There are other errors, too, in the things you have your characters say about AAVE rather than in it. The claim by the cabbie's brother-in-law that you have to "leave off final consonants" is an example. From the cabbie's first word, 'sup, there isn't a single final consonant missing in any of your AAVE dialog. (Words like somethin' are not missing a final consonant; n is the final consonant; standard English has ng instead, a velar nasal instead of an alveolar one, but in both dialects the word ends in a nasal consonant.) Unillustrated in your dialog is a process of reduction that gives AAVE res' for 'rest', respec' for 'respect', han' for 'hand', and so on. But it's quite tight and systematic; the rule is (at least approximately) that a word-final stop consonant is elided if it is preceded by another consonant of the same voicing. In words like belt and dump, all consonants are pronounced (t and p are voiceless but l and m are voiced), and likewise in Fats (s is a consonant of the same voicing as t, but it is not a stop so it is retained). The cabbie's brother-in-law would have us believe that in general or at random the last consonant of an AAVE is or may be dropped. That's dead wrong; his wife's brother deserves a better mentor.
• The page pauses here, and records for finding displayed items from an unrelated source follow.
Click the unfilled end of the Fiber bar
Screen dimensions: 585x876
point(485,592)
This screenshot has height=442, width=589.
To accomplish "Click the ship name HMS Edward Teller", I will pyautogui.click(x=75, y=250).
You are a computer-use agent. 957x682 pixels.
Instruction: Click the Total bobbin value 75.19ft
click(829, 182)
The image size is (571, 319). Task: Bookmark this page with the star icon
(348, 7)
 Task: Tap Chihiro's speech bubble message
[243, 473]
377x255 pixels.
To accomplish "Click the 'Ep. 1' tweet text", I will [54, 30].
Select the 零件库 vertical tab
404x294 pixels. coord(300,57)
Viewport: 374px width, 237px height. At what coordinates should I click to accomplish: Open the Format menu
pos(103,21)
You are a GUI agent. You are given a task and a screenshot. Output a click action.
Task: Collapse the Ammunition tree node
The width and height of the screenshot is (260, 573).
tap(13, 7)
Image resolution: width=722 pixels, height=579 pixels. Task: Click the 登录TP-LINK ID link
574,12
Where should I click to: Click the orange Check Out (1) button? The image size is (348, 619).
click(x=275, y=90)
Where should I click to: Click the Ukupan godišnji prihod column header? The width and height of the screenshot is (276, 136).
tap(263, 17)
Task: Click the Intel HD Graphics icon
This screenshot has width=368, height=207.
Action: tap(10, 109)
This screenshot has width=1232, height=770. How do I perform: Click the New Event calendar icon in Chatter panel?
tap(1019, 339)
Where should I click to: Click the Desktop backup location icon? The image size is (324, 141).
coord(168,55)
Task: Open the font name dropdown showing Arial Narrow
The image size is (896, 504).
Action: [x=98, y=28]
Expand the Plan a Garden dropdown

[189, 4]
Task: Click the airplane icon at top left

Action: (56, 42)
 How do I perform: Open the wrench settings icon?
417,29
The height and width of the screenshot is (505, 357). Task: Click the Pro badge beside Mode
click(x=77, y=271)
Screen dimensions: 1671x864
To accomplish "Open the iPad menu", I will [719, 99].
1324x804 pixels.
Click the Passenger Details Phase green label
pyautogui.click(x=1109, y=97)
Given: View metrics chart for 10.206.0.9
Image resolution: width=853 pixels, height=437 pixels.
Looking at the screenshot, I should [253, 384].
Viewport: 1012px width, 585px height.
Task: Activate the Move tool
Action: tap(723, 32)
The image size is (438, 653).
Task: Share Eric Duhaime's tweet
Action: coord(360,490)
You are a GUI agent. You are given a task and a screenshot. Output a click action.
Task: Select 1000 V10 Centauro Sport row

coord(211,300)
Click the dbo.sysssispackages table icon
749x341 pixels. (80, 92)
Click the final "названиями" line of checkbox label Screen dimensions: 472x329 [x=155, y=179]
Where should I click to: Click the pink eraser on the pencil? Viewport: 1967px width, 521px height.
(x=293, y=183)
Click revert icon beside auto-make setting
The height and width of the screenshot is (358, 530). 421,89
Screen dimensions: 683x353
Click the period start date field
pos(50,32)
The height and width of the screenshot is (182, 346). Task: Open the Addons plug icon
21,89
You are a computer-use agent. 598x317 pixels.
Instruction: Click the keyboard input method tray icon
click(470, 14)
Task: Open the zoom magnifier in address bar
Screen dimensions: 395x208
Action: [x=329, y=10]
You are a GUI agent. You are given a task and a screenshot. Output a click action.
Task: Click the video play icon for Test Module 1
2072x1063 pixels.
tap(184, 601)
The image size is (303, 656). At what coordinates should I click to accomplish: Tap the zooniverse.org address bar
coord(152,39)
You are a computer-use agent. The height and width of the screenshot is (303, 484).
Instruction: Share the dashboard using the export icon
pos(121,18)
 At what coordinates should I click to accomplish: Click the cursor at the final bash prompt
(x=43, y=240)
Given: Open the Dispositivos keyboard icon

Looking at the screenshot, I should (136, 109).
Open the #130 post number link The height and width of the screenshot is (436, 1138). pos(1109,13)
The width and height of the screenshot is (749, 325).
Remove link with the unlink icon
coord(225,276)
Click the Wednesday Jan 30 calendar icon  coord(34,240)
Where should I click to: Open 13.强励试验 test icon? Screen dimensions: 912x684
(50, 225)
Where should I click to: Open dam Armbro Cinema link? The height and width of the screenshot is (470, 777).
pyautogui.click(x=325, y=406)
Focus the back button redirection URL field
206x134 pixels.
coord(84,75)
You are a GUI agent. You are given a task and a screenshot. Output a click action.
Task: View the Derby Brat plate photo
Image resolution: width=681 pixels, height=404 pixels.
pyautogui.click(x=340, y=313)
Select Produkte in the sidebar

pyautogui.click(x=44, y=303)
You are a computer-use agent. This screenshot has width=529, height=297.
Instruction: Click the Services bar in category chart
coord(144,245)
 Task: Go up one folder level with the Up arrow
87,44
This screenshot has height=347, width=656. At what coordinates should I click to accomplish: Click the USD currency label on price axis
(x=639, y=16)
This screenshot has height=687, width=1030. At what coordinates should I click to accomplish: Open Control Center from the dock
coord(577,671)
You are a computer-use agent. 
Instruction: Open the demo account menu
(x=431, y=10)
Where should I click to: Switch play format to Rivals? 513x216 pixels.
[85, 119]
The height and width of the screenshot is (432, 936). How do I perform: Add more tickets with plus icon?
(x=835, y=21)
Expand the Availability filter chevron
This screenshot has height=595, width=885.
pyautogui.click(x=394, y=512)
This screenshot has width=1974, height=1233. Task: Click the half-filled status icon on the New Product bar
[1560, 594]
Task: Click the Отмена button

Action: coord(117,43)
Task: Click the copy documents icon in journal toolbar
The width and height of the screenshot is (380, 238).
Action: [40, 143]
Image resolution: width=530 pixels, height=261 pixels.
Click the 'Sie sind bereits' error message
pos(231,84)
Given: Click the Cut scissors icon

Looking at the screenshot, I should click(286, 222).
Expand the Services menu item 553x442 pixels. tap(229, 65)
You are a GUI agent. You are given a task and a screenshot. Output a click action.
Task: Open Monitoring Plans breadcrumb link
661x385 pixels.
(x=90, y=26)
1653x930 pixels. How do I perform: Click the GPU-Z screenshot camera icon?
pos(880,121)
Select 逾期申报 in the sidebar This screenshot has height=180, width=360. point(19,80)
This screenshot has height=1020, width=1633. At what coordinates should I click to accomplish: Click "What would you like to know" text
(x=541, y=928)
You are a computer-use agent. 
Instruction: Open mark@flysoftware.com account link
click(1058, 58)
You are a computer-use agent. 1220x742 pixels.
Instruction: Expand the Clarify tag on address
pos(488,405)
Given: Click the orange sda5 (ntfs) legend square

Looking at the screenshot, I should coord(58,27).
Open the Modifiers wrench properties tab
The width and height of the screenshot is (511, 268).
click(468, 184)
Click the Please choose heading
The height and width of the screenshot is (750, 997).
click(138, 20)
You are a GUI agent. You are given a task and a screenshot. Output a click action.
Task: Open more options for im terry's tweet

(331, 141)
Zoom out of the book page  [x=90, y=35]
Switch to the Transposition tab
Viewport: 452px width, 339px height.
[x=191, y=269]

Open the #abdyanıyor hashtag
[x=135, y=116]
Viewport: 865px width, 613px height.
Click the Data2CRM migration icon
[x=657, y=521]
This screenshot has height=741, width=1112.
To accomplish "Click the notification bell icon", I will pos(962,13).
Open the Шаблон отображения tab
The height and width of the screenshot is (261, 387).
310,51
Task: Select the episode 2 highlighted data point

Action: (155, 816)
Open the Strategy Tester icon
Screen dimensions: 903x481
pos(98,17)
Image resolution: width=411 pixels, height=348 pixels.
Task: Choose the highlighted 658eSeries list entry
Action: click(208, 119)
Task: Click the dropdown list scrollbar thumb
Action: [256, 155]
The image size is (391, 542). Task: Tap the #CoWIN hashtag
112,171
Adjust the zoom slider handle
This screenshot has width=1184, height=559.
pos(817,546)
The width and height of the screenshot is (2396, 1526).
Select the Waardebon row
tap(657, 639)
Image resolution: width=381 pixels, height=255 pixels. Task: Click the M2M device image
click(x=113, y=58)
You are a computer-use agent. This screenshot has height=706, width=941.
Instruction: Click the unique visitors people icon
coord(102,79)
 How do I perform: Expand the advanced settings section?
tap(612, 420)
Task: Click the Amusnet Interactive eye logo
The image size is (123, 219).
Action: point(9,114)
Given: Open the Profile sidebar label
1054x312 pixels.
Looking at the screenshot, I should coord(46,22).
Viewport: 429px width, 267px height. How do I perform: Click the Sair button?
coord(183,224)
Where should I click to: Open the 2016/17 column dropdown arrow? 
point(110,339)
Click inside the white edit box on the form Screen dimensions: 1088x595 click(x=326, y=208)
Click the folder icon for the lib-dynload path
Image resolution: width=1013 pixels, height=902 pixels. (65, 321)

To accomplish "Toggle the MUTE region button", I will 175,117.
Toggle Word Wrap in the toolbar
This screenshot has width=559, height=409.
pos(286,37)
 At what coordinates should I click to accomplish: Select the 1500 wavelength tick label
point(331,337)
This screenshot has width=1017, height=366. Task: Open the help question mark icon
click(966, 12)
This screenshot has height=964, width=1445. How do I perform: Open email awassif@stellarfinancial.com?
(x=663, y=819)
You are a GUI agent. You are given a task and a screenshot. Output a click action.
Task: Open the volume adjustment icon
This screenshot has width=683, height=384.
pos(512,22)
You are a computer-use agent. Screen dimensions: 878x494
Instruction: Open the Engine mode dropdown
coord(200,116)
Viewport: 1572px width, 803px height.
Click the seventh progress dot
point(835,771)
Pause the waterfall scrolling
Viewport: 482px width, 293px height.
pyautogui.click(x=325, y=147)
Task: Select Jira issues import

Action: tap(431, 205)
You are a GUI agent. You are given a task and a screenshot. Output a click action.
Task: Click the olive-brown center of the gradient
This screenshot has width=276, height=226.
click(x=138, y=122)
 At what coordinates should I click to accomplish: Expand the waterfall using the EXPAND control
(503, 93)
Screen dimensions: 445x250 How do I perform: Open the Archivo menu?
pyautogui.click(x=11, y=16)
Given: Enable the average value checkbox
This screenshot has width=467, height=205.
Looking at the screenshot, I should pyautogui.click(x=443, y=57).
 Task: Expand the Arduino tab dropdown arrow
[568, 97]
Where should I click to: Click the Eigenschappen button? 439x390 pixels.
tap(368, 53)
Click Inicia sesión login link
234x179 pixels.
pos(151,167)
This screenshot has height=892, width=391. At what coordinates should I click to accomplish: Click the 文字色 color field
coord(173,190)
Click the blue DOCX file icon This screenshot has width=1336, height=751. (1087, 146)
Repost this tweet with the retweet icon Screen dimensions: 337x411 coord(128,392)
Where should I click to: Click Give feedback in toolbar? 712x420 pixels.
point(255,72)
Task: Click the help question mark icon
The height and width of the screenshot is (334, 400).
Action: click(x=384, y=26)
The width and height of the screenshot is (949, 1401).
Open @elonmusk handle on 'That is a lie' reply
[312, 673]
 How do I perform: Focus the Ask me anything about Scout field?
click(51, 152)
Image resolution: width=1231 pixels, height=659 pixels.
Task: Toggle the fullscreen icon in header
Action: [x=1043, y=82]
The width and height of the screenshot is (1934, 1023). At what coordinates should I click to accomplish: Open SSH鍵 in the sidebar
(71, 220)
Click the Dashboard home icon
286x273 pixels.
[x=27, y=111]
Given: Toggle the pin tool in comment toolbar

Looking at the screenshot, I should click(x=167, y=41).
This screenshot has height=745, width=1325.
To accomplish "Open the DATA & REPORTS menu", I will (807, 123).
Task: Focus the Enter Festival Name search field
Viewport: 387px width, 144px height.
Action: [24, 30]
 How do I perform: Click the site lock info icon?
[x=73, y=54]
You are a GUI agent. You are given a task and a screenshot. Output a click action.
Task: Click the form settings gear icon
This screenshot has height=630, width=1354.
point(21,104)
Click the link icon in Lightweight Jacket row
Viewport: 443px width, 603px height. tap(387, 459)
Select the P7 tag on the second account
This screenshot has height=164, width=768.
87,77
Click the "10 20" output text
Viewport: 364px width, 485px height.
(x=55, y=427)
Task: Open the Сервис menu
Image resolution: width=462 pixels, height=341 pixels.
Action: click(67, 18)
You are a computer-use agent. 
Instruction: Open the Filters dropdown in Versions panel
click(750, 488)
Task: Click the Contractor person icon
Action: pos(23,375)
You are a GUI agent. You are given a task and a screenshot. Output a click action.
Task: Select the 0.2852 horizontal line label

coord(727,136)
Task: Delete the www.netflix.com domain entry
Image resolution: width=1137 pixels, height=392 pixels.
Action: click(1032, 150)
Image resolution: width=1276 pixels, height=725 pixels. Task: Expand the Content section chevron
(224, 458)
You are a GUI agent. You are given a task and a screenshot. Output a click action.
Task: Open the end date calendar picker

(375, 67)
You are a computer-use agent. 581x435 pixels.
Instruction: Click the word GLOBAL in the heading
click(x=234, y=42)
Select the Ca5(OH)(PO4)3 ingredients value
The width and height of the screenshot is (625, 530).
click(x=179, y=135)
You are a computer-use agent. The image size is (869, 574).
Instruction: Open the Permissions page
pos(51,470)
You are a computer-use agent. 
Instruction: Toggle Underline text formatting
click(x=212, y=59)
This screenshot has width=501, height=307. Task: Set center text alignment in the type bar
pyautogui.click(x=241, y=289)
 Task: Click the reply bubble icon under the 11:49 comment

I grant you, the Oakland School Board's resolution was badly written and at some points really stupid; it deserved much censure for its Afrocentric posing (AAVE is not a West African language in origin) and its clumsy formulations. But deep down, there are linguistic and (more importantly) educational issues on which the board is exactly right. Every time I saw another black columnist come out and join the ridicule chorus, as you did (more amusingly than most), it grieved me. The folks your alter ego accurately calls "the unlettered black masses" suffer so much, and take so much undeserved contempt and abuse. It is just not appropriate to add insult to this injury by showering ridicule, contempt, and abuse on the structurally interesting dialect they happen to speak. I was really sorry that virtually every columnist in the USA chose nonetheless to do just that.